Urtasun was an assistant professor at the Toyota Technological Institute at Chicago (TTIC) from 2009 to 2014, and a visiting professor at ETH Zurich in 2010. In 2014, she immigrated to Canada, where she is a professor in the Department of Computer Science at the University of Toronto. She and Toronto professor Geoffrey Hinton are the founders of the Vector Institute, a Toronto-based artificial intelligence research institute that was established in 2017.

In May 2017, Uber hired Urtasun to lead a Toronto-based research team to develop self-driving car technology, as chief scientist and head of research and development of the company's Advanced Technologies Group.

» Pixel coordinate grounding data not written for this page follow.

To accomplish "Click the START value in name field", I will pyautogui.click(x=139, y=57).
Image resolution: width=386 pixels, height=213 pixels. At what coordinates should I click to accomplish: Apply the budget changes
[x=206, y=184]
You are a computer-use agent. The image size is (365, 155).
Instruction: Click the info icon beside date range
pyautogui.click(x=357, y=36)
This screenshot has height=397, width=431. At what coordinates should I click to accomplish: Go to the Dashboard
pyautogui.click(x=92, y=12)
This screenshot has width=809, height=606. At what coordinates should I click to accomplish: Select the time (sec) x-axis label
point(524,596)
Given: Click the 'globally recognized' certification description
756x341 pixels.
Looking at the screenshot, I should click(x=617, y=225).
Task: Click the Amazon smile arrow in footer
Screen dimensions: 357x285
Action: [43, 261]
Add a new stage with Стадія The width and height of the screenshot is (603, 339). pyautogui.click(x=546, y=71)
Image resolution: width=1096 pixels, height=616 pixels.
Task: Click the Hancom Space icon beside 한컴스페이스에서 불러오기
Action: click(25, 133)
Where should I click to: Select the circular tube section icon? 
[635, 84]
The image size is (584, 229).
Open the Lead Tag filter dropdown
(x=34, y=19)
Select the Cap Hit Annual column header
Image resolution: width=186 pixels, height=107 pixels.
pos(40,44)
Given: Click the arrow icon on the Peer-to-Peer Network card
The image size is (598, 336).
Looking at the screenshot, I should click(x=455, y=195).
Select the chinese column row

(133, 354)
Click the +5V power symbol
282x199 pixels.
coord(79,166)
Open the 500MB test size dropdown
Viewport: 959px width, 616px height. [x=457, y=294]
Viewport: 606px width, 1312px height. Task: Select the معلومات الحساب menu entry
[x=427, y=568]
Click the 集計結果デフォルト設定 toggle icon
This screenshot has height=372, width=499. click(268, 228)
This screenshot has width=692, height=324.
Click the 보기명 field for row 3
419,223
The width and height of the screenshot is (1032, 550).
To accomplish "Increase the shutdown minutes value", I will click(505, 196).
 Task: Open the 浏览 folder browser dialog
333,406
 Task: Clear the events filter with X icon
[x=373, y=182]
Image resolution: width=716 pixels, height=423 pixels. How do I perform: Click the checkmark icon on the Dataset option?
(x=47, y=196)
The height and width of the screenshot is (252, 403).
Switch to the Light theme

In 2021, Urtasun left Uber to launch Waabi, a Toronto-based company focused on developing autonomous vehicle technology, where she is chief executive officer. Waabi uses generative AI to create simulation software through which self-driving technology can be tested, as opposed to logging miles on real-world roads. The company has partnered with Uber Freight and Volvo but has not yet begun commercial autonomous truck operation. Urtasun raised $83.5 million USD in seed funding to launch Waabi, one of the largest first funding rounds ever by a Canadian startup. In 2024, Waabi raised an additional $200 million, bringing total funding to over $280 million.

==Awards and honours==
Among Urtasun's awards are an NSERC E.W.R. Steacie Memorial Fellowship, an NVIDIA Pioneers of AI Award, a Ministry of Education and Innovation Early Researcher Award. She is the recipient of Faculty Research Awards from both Amazon and Google, the latter three times. She was Program Chair of CVPR 2018, and is an editor of the International Journal in Computer Vision (IJCV). She has also been area chair of several machine learning and vision conferences including NeurIPS, UAI, ICML, ICLR, CVPR, and ECCV. She was selected as one of the Chatelaine Women of the Year 2018.

In 2023, she was named to Time magazine's list of the 100 Most Influential People in AI. In 2024, she was appointed to the Order of Ontario, and elected a Fellow of the Royal Society of Canada. She was named to CNBC's 2024 Changemakers list of women transforming business, and was a Fast Company AI 20 for 2025 honorees. She was elected a Fellow of the Royal Society in 2026.